Выбрать главу

Уже к исходу 60-х годов многим проницательным людям стало понятно, что в СССР так и не удалось создать своего стиля в кинематографе, литературе, живописи, архитектуре и даже в одежде. Любые произведения, отмеченные печатью оригинальности и новизны, встречали самый суровый отпор у идеологических работников, а авторы таких произведений оказывались в рядах «неудачников», «отщепенцев» или «шизиков». Не удалось даже сложить целостную картину истории советского периода. Широко применялись методы «обрезания истории», замалчивания, откровенного искажения фактов, старательного вымарывания из книг и учебников отдельных имен и лиц. Впрочем, если в стране были возможны самый грубый произвол властей, то почему не возможно произвольное истолкование какой-то там истории? Однако среди широких слоев населения, которое стало лучше питаться и жить в сносных условиях, начала просыпаться тяга к самоуважению. Люди инстинктивно противились участи скота, которому позволено только кратко откликаться на команды командиров или мычанием реагировать на посвист бича погонщиков.

Кроме стремления к физическому выживанию, (а расстреливать власти уже стали лишь в исключительных случаях), советские люди все отчетливее ощущали в себе настоятельную потребность опираться в своих поступках и мыслях на нравственные начала, а не только на решения съездов КПСС или на поручения непосредственного начальника. Дело в том, что лжецы должны обладать прекрасной памятью, чтобы выстраивать на шатких основаниях какие-то конструкции. А вот такой памяти у ядра идеологического аппарата, явно не доставало. Менялись лидеры партии, менялись и курс или линия партии, и состав агитаторов тоже, и само общество менялось. И вследствие этих перемен действие пропаганды в качестве оружия массового поражения, стало неудержимо ослабевать.
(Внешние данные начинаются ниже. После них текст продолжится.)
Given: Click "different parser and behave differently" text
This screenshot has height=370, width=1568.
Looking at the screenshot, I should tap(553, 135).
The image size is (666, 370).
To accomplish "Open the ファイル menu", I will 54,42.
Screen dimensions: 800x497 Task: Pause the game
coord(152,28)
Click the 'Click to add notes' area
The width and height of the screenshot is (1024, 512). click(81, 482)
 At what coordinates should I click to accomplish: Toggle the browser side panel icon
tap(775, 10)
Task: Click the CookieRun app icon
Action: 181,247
Безусловно, тяжесть тени, отбрасываемой ЦКД, продолжала расплющивать советского обывателя, лишать его объемности: низкие своды суровой повседневности не давали пространства для индивидуального маневра. Личность неизбежно дробилась до микроскопической частицы, а частицы без остатка растворялись в массе. И все же облучение марксизмом слабело и почти не достигало маргинальных слоев общества.
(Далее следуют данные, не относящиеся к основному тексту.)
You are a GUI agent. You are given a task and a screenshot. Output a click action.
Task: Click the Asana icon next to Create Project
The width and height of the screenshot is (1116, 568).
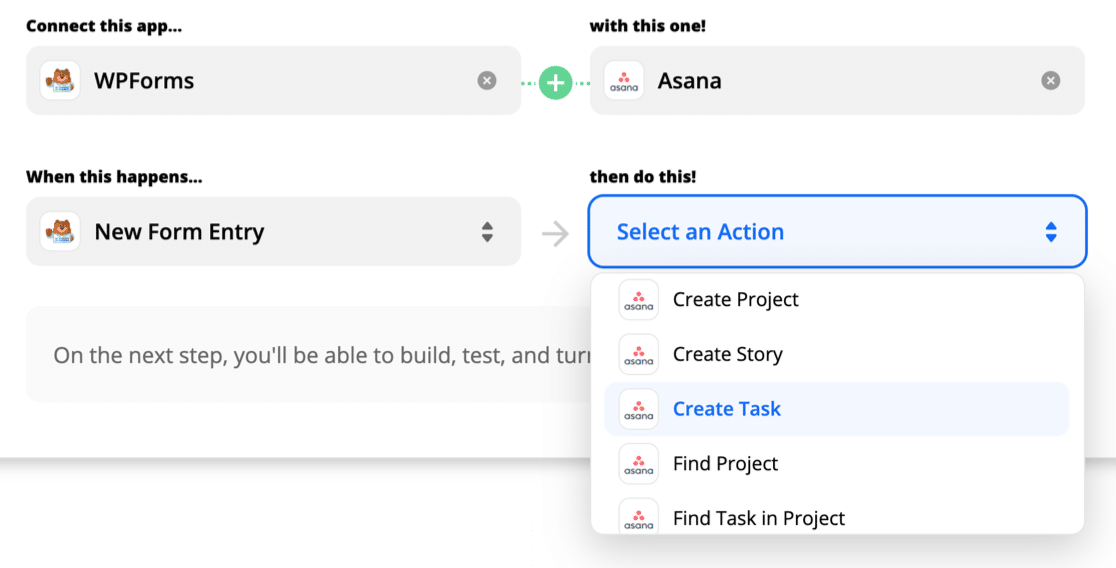point(638,300)
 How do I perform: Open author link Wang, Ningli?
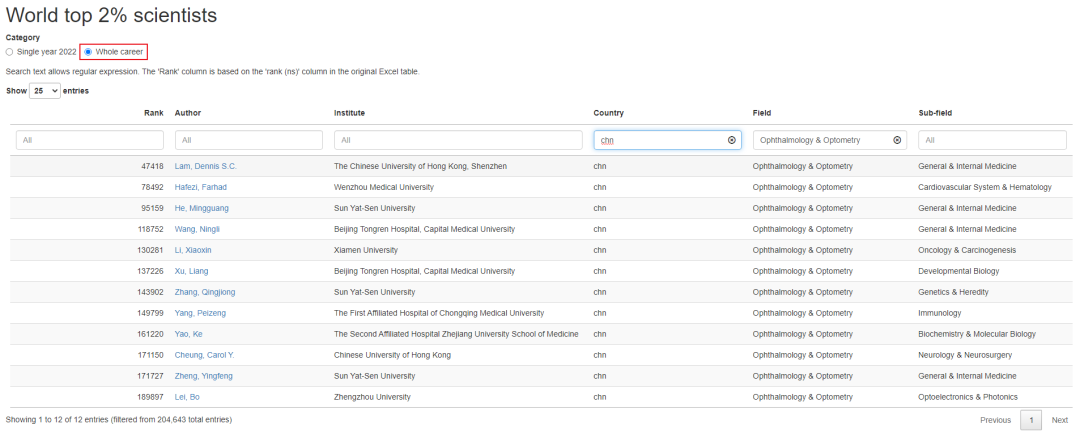199,229
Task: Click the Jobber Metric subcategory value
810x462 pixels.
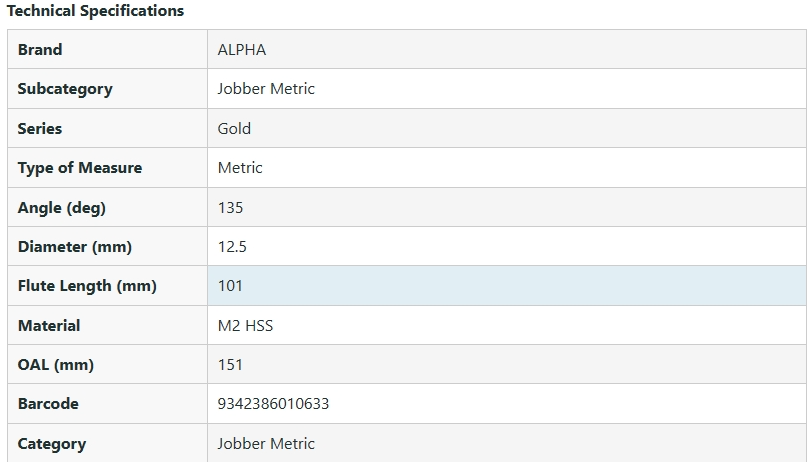Action: pyautogui.click(x=266, y=89)
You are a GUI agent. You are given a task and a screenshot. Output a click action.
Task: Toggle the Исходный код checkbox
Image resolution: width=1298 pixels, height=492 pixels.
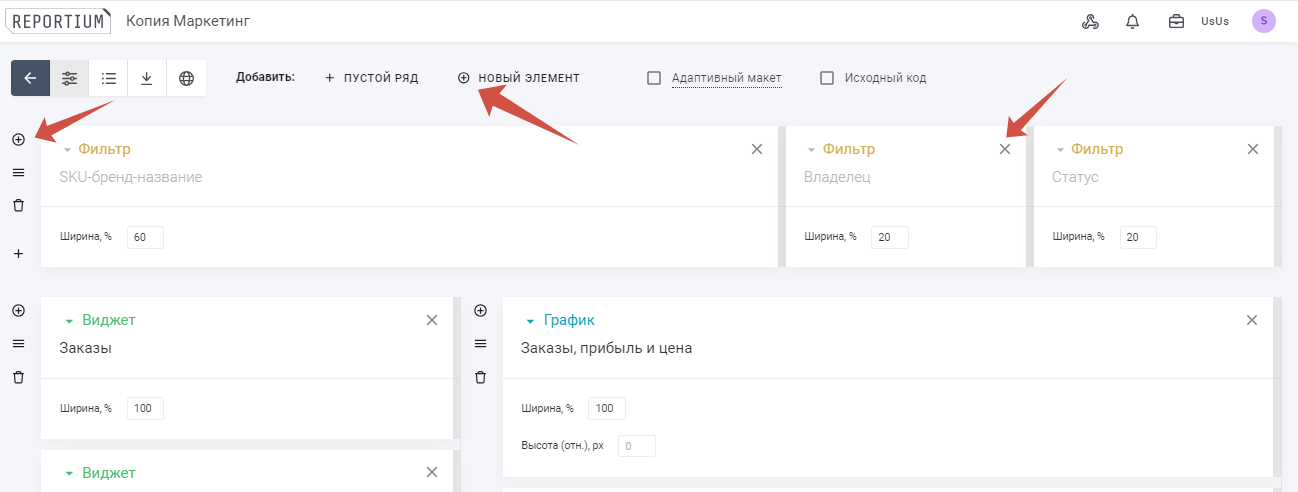(x=827, y=78)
Послевоенное поколение не спешило входить в советскую действительность, бережно пестуя в себе инфантильность или отстраненную созерцательность. Советская система подготовки кадров по-прежнему властно втягивала в свое коловращение молодежь, но молодые люди, нацеленные на карьеру в тоталитарном государстве, ощущали себя пигмеями на фоне всемирно-исторических завоеваний большевиков и на фоне стареющих победителей фашистской Германии. В то же время, многие молодые люди пытались противиться налаженной системе одурачивания и оглупления, но эти попытки отличались удручающей беспомощностью. Беспомощность проистекала из того, что это поколение училось грамоте, умению складывать или умножать и вообще что-то делать у тех людей, которые сами мало чего знали дельного и толкового. «Красная профессура», тяготеющая к начетничеству и каменеющему догматизму, породила широкий слой врачей, которые вроде бы лечили, но вылечивали крайне редко; взрастила легион преподавателей, которые вроде бы просвещали подрастающие поколения, оставаясь сами весьма невежественными людьми.
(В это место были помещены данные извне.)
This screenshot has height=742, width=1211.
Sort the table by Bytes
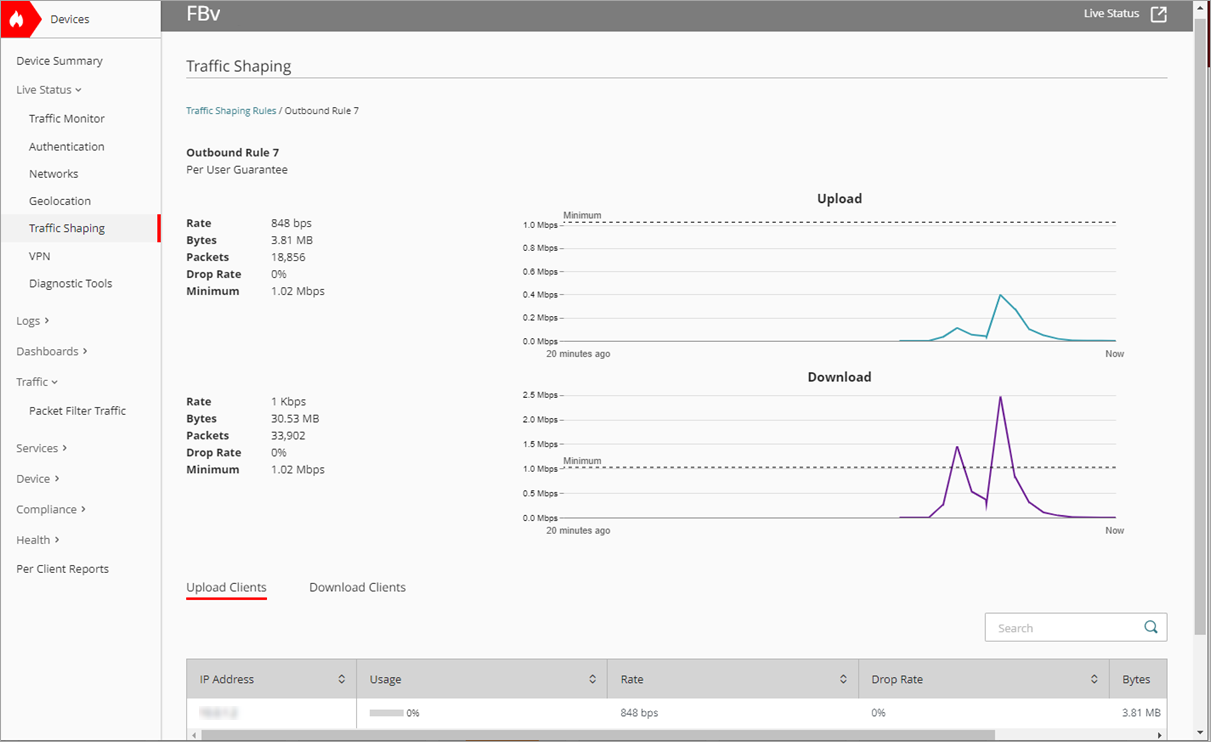[x=1138, y=678]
В стране стихийно складывался имитационный стиль поведения. Миллионы людей, особенно в НИИ (научно-исследовательских институтах) и госучреждениях, часами занимались пустопорожней болтовней в курилках, профессионально «били баклуши», а ученые, специализирующие на гуманитарных и общественных отраслях знаний, по-прежнему толкли прогорклую воду в ступах. В полях почему-то уходила «под снег» треть выращенного урожая, а половина урожая собранного, почему-то обязательно сгнивала в хранилищах. Псевдописатели регулярно издавали пухлые книги, получали «хорошую прессу», удостаивались премий и прочих наград, но чтение этих книг было тождественно напрасно потраченному времени. Псевдокомпозиторы сочиняли песни, которые было тошно слушать. Предприятия производили в огромном количестве товары, лишенные потребительских свойств, но, тем не менее, эти товары потреблялись раздраженными людьми, лишенными возможности приобретать качественные вещи. Короче говоря, в СССР год от года все большее число работников старалось не вникать в бессодержательность и бесполезность своего труда, дабы окончательно не впасть в идиотизм.